Ich saß auf einem der mit weißem Stoff überzogenen Stühle und stützte mich mit beiden Ellbogen auf dem Tisch ab. Es waren bereits mehrere Stunden seit der Trauung vergangen und das Mittagessen war längst abgeräumt worden. Die Sonne brannte vom Himmel und unter den aufgestellten, beigen Sonnenschirmen schien sich die schwüle Luft zu sammeln.

Während ich mir überlegte, ob 15 Uhr schon eine angemessene Uhrzeit war um die ersten Cocktails zu bestellen, musterte ich den Barkeeper, der dabei war ein Glas zu polieren. Irgendwo hatte ich mal gelesen, dass sie das nur taten, um nicht bloß herumzustehen. So eine Beschäftigung bräuchte ich jetzt auch.

Henry war irgendwo bei seinen Cousinen, ich hatte ihn seit der Trauung nicht mehr gesehen.
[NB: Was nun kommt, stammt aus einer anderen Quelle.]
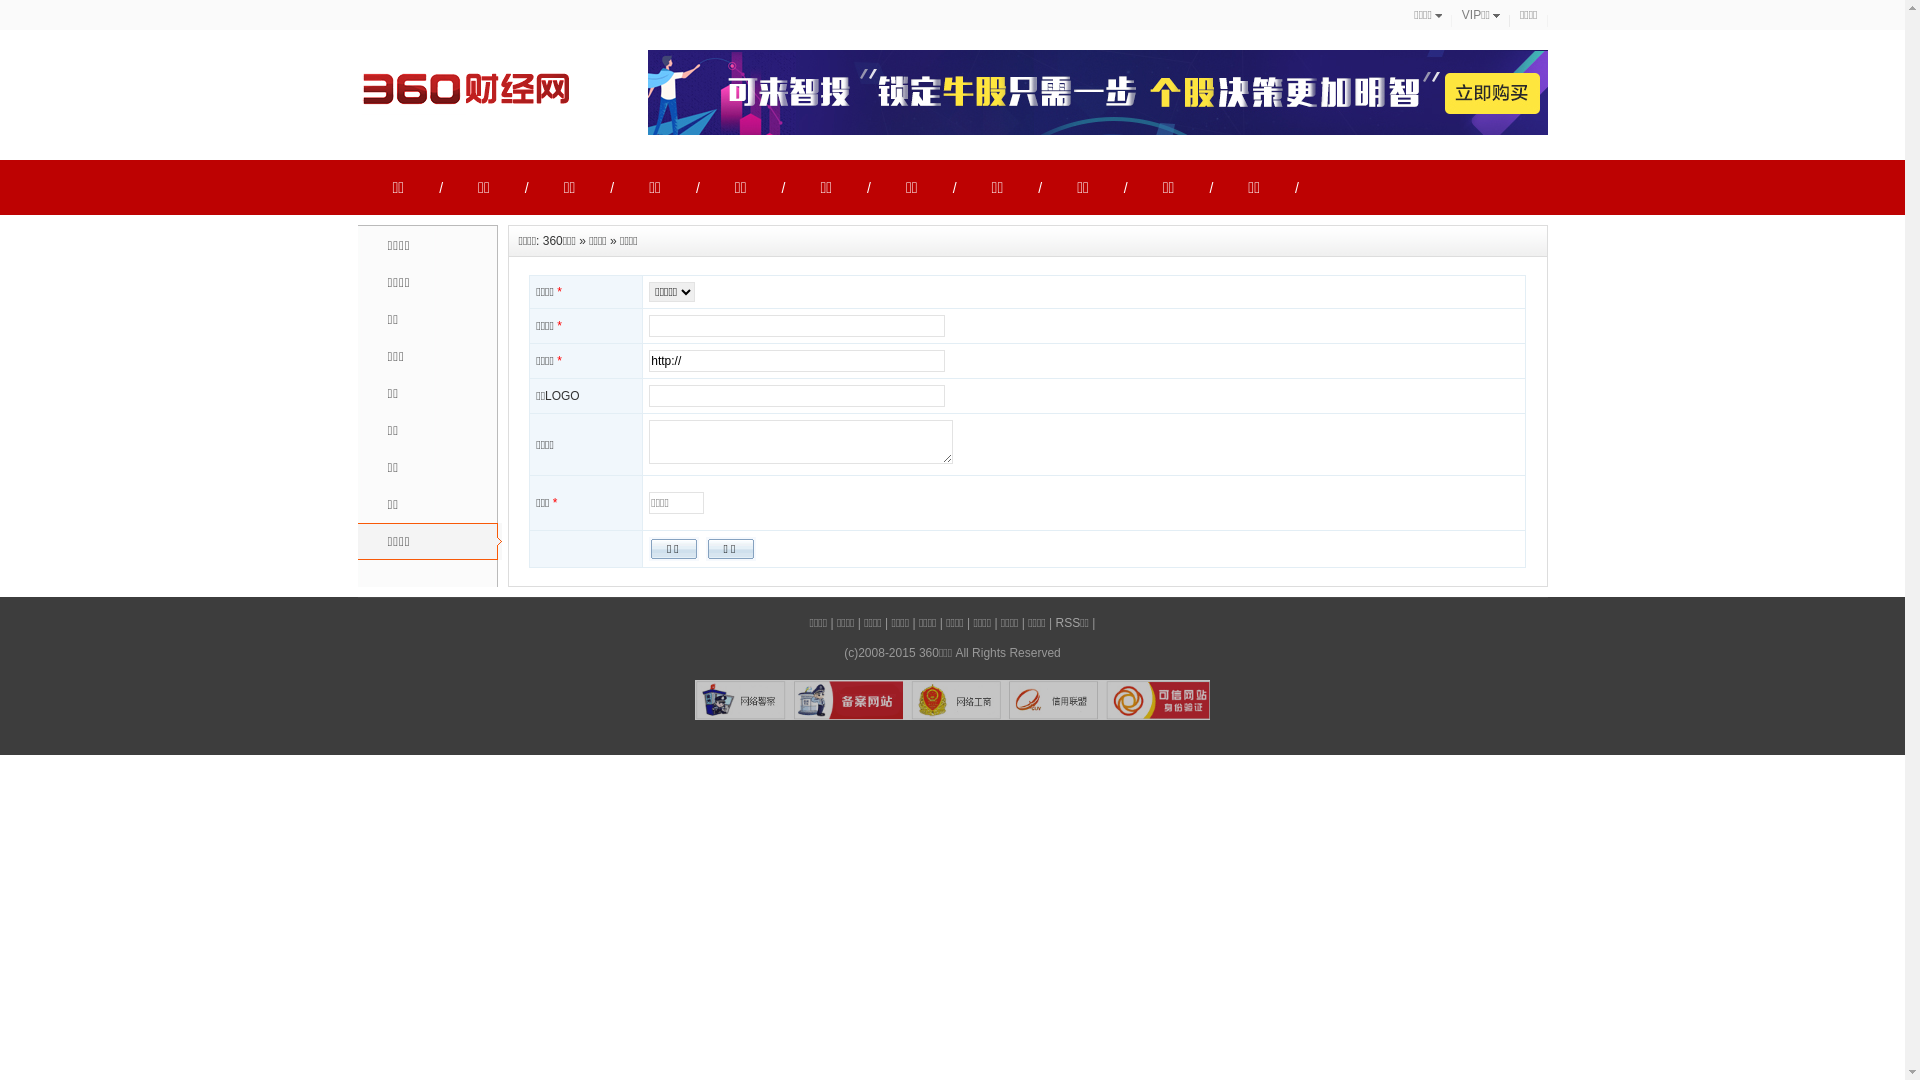  What do you see at coordinates (1792, 931) in the screenshot?
I see ` ` at bounding box center [1792, 931].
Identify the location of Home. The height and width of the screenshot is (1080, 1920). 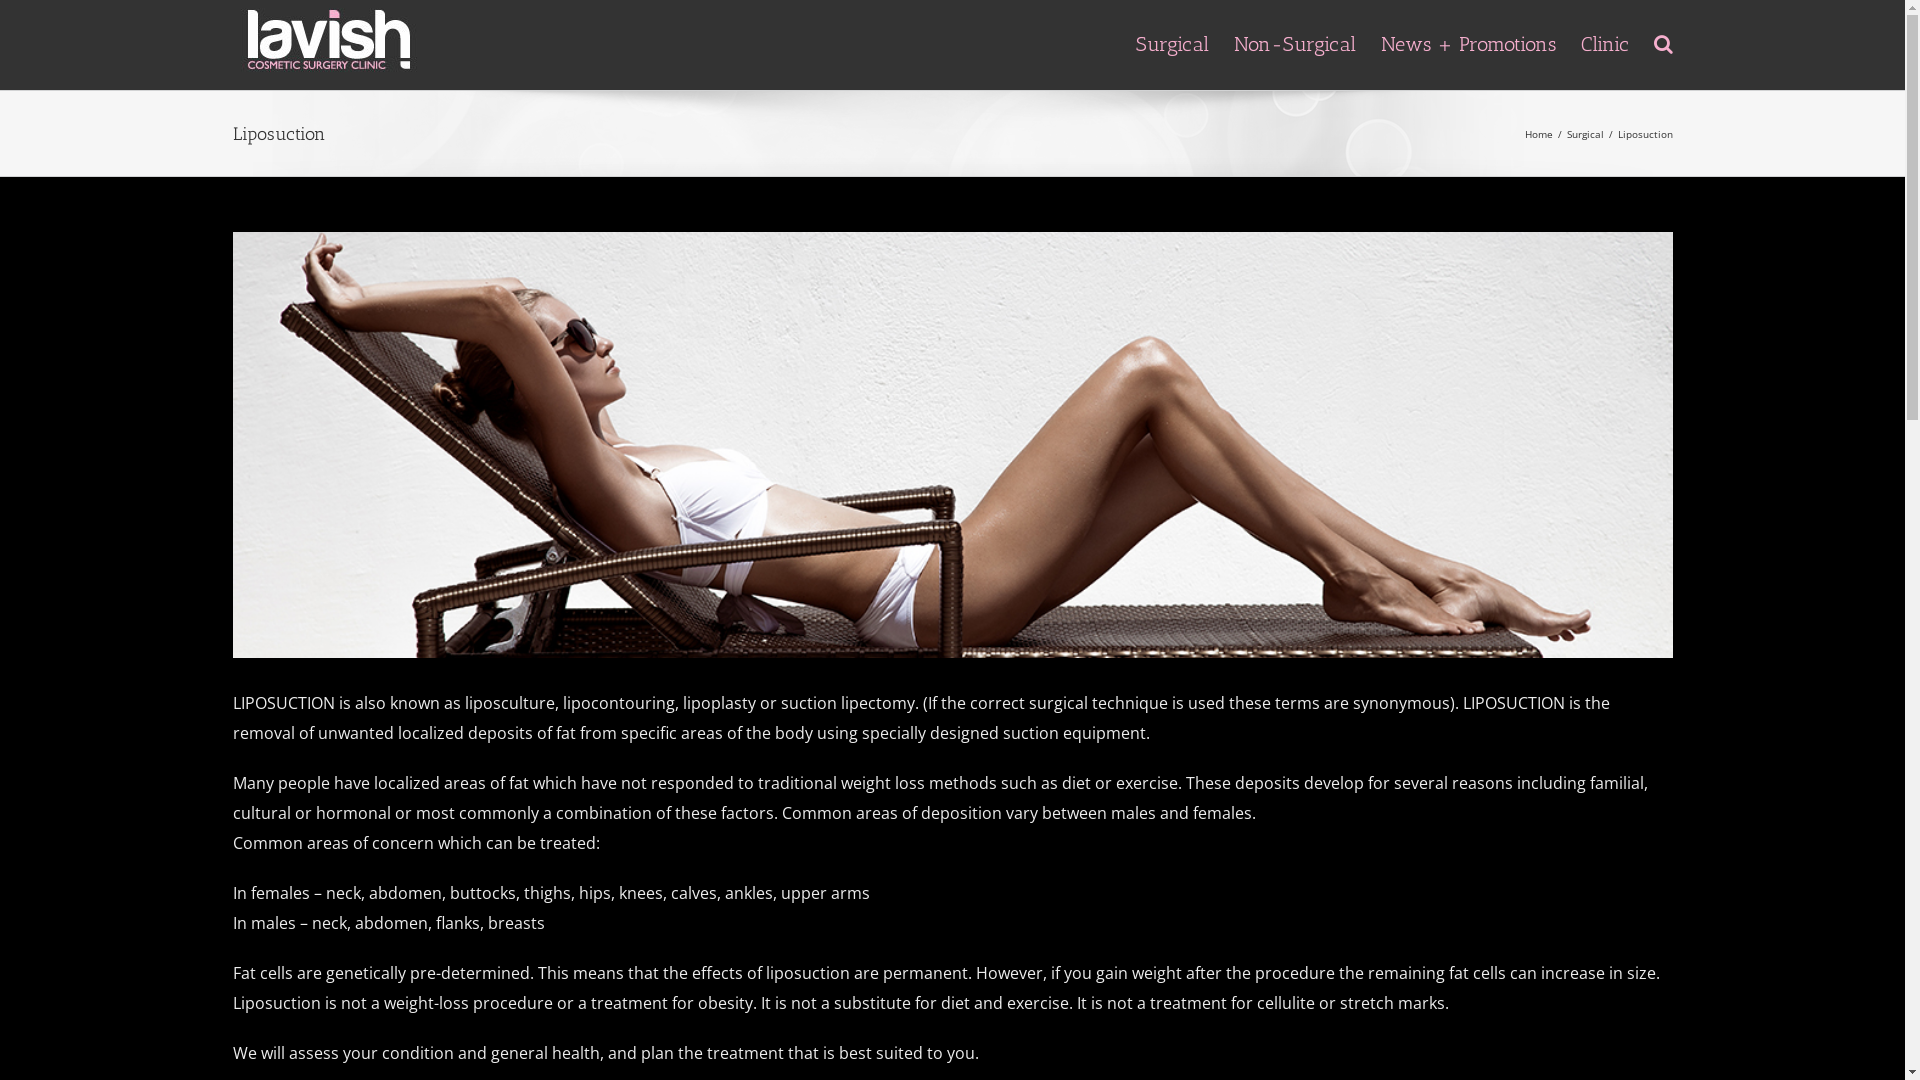
(1538, 133).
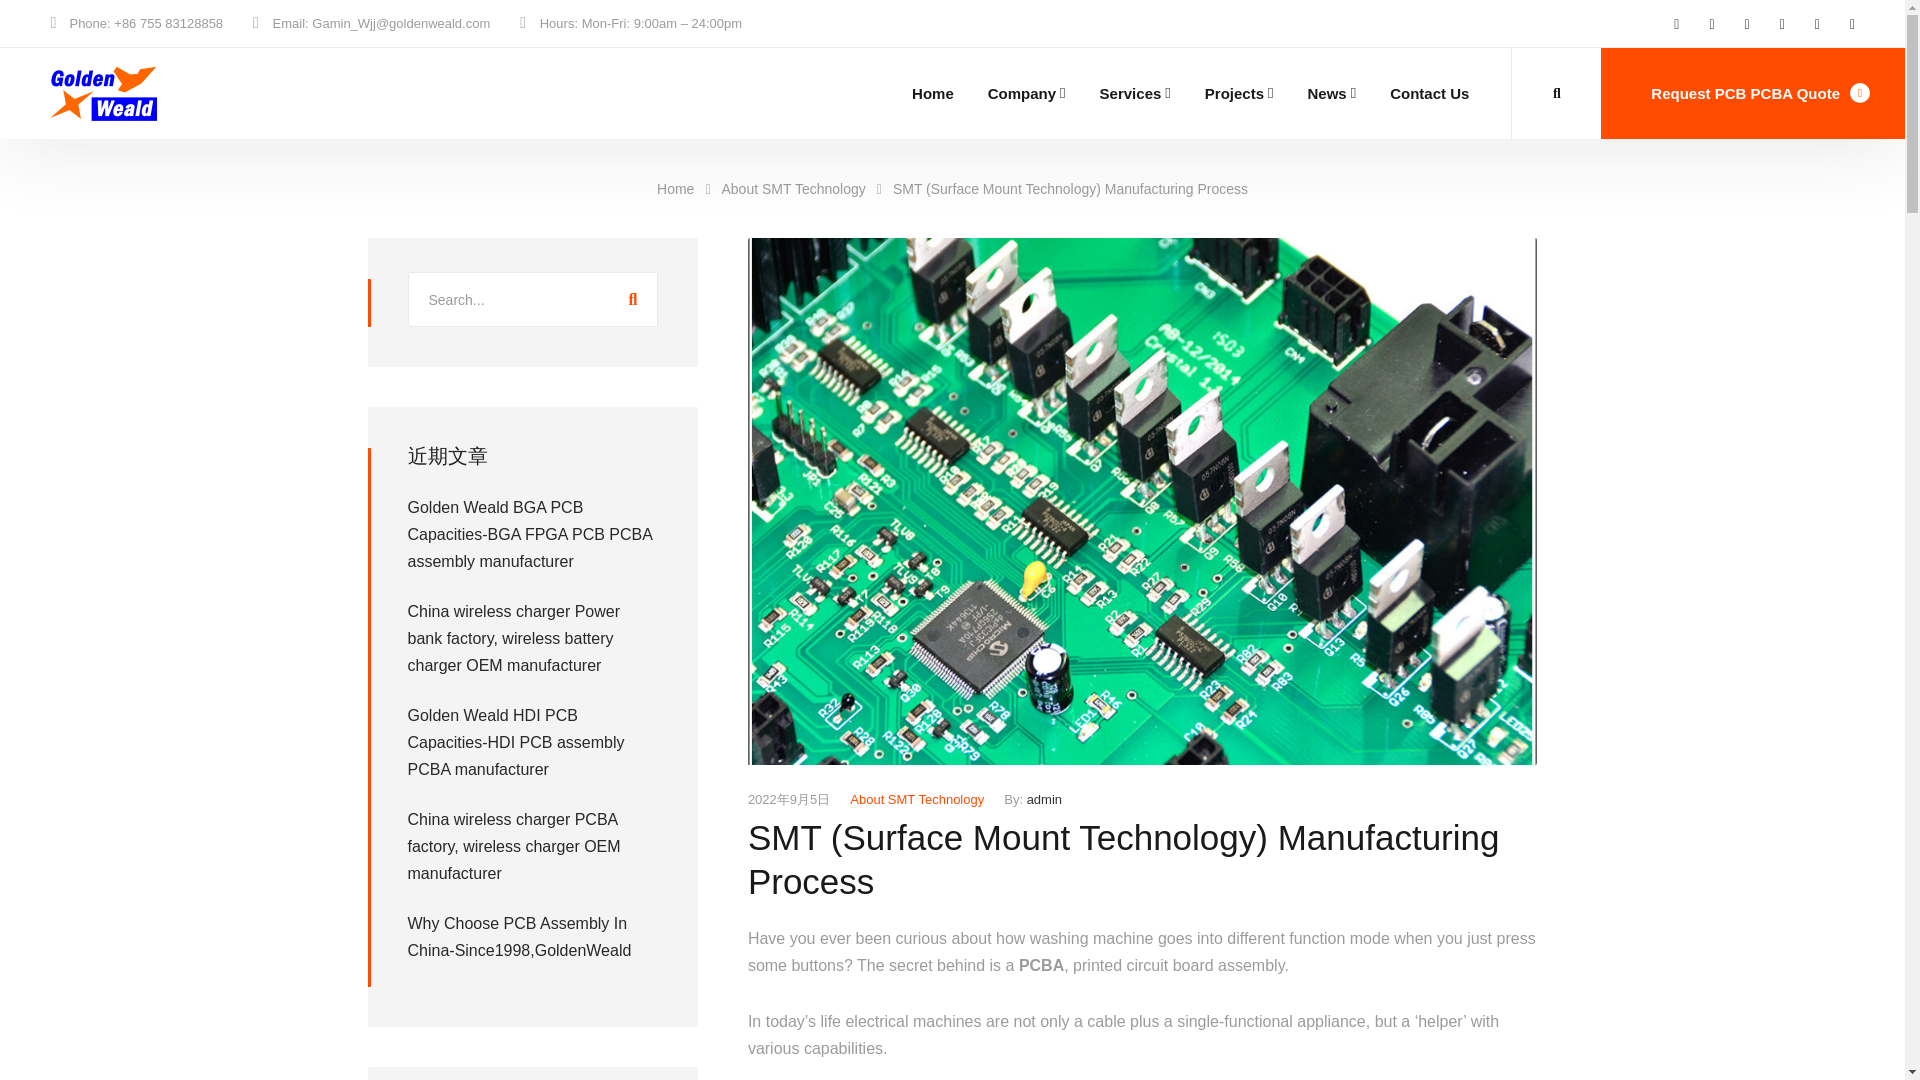 The height and width of the screenshot is (1080, 1920). What do you see at coordinates (103, 94) in the screenshot?
I see `Shenzhen Golden Weald Electronic Co., Ltd` at bounding box center [103, 94].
Mom und North saßen direkt neben mir, hatten sich aber von mir weggedreht um miteinander über Norths Familie zu reden. Ich überlegte mir, das silberne chice Kleid auszuziehen und mir im Bungalow ein lockerers Kleid aus Leine überzuwerfen. Schließlich war die Trauung um, und es waren schon mehr als genug Fotos geschossen worden.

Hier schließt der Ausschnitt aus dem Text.